Your goal
Every line of the material has to be retyped exactly.

Exercise material
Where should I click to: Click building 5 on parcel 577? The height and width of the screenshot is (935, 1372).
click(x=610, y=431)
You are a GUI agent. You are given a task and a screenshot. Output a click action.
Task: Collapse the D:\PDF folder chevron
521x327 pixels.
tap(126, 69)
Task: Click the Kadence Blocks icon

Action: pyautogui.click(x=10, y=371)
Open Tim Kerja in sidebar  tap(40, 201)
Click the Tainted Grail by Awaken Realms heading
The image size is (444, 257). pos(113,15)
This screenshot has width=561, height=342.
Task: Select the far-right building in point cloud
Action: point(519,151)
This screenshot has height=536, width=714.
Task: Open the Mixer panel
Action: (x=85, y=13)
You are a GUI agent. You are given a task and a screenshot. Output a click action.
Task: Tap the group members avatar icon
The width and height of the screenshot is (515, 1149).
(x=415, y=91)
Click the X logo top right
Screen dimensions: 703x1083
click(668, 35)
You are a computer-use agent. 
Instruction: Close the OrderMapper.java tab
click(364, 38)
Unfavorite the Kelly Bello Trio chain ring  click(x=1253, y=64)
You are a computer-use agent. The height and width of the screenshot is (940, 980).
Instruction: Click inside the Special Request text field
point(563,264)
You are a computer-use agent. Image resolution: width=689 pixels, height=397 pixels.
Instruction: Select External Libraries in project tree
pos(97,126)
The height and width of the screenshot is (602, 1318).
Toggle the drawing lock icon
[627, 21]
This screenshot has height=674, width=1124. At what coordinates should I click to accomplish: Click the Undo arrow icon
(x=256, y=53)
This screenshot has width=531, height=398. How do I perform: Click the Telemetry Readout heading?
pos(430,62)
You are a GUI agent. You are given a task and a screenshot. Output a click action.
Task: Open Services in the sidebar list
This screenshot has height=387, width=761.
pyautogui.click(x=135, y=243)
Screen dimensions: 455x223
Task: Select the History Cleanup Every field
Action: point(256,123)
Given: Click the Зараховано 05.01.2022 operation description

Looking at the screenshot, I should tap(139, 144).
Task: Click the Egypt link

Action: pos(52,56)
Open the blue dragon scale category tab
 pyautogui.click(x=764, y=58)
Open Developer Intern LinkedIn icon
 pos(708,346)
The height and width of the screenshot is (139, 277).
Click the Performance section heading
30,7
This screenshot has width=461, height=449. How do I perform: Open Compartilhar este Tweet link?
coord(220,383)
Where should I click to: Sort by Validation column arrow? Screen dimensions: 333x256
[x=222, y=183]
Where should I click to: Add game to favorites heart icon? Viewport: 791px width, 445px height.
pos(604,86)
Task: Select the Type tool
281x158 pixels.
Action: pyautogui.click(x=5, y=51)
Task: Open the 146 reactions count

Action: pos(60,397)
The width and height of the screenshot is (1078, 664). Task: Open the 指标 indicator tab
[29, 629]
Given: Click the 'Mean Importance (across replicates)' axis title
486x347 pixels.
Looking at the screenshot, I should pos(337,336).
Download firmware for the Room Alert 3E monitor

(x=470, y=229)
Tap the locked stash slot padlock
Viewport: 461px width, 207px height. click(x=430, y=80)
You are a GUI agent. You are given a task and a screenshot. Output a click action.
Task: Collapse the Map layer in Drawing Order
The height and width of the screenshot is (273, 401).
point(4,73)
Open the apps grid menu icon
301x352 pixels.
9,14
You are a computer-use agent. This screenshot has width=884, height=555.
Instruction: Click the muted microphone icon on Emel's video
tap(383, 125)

Answer box
Where should I click to: Click building 5 on parcel 577? The height and width of the screenshot is (935, 1372).
click(x=610, y=431)
You are a GUI agent. You are given a task and a screenshot. Output a click action.
Task: Collapse the D:\PDF folder chevron
521x327 pixels.
tap(126, 69)
Task: Click the Kadence Blocks icon

Action: pyautogui.click(x=10, y=371)
Open Tim Kerja in sidebar  tap(40, 201)
Click the Tainted Grail by Awaken Realms heading
The image size is (444, 257). pos(113,15)
This screenshot has width=561, height=342.
Task: Select the far-right building in point cloud
Action: point(519,151)
This screenshot has height=536, width=714.
Task: Open the Mixer panel
Action: (x=85, y=13)
You are a GUI agent. You are given a task and a screenshot. Output a click action.
Task: Tap the group members avatar icon
The width and height of the screenshot is (515, 1149).
(x=415, y=91)
Click the X logo top right
Screen dimensions: 703x1083
click(668, 35)
You are a computer-use agent. 
Instruction: Close the OrderMapper.java tab
click(364, 38)
Unfavorite the Kelly Bello Trio chain ring  click(x=1253, y=64)
You are a computer-use agent. The height and width of the screenshot is (940, 980).
Instruction: Click inside the Special Request text field
point(563,264)
You are a computer-use agent. Image resolution: width=689 pixels, height=397 pixels.
Instruction: Select External Libraries in project tree
pos(97,126)
The height and width of the screenshot is (602, 1318).
Toggle the drawing lock icon
[627, 21]
This screenshot has height=674, width=1124. At what coordinates should I click to accomplish: Click the Undo arrow icon
(x=256, y=53)
This screenshot has width=531, height=398. How do I perform: Click the Telemetry Readout heading?
pos(430,62)
You are a GUI agent. You are given a task and a screenshot. Output a click action.
Task: Open Services in the sidebar list
This screenshot has height=387, width=761.
pyautogui.click(x=135, y=243)
Screen dimensions: 455x223
Task: Select the History Cleanup Every field
Action: point(256,123)
Given: Click the Зараховано 05.01.2022 operation description

Looking at the screenshot, I should tap(139, 144).
Task: Click the Egypt link

Action: pos(52,56)
Open the blue dragon scale category tab
 pyautogui.click(x=764, y=58)
Open Developer Intern LinkedIn icon
 pos(708,346)
The height and width of the screenshot is (139, 277).
Click the Performance section heading
30,7
This screenshot has width=461, height=449. How do I perform: Open Compartilhar este Tweet link?
coord(220,383)
Where should I click to: Sort by Validation column arrow? Screen dimensions: 333x256
[x=222, y=183]
Where should I click to: Add game to favorites heart icon? Viewport: 791px width, 445px height.
pos(604,86)
Task: Select the Type tool
281x158 pixels.
Action: pyautogui.click(x=5, y=51)
Task: Open the 146 reactions count

Action: pos(60,397)
The width and height of the screenshot is (1078, 664). Task: Open the 指标 indicator tab
[29, 629]
Given: Click the 'Mean Importance (across replicates)' axis title
486x347 pixels.
Looking at the screenshot, I should pos(337,336).
Download firmware for the Room Alert 3E monitor

(x=470, y=229)
Tap the locked stash slot padlock
Viewport: 461px width, 207px height. click(x=430, y=80)
You are a GUI agent. You are given a task and a screenshot. Output a click action.
Task: Collapse the Map layer in Drawing Order
The height and width of the screenshot is (273, 401).
point(4,73)
Open the apps grid menu icon
301x352 pixels.
9,14
You are a computer-use agent. This screenshot has width=884, height=555.
Instruction: Click the muted microphone icon on Emel's video
tap(383, 125)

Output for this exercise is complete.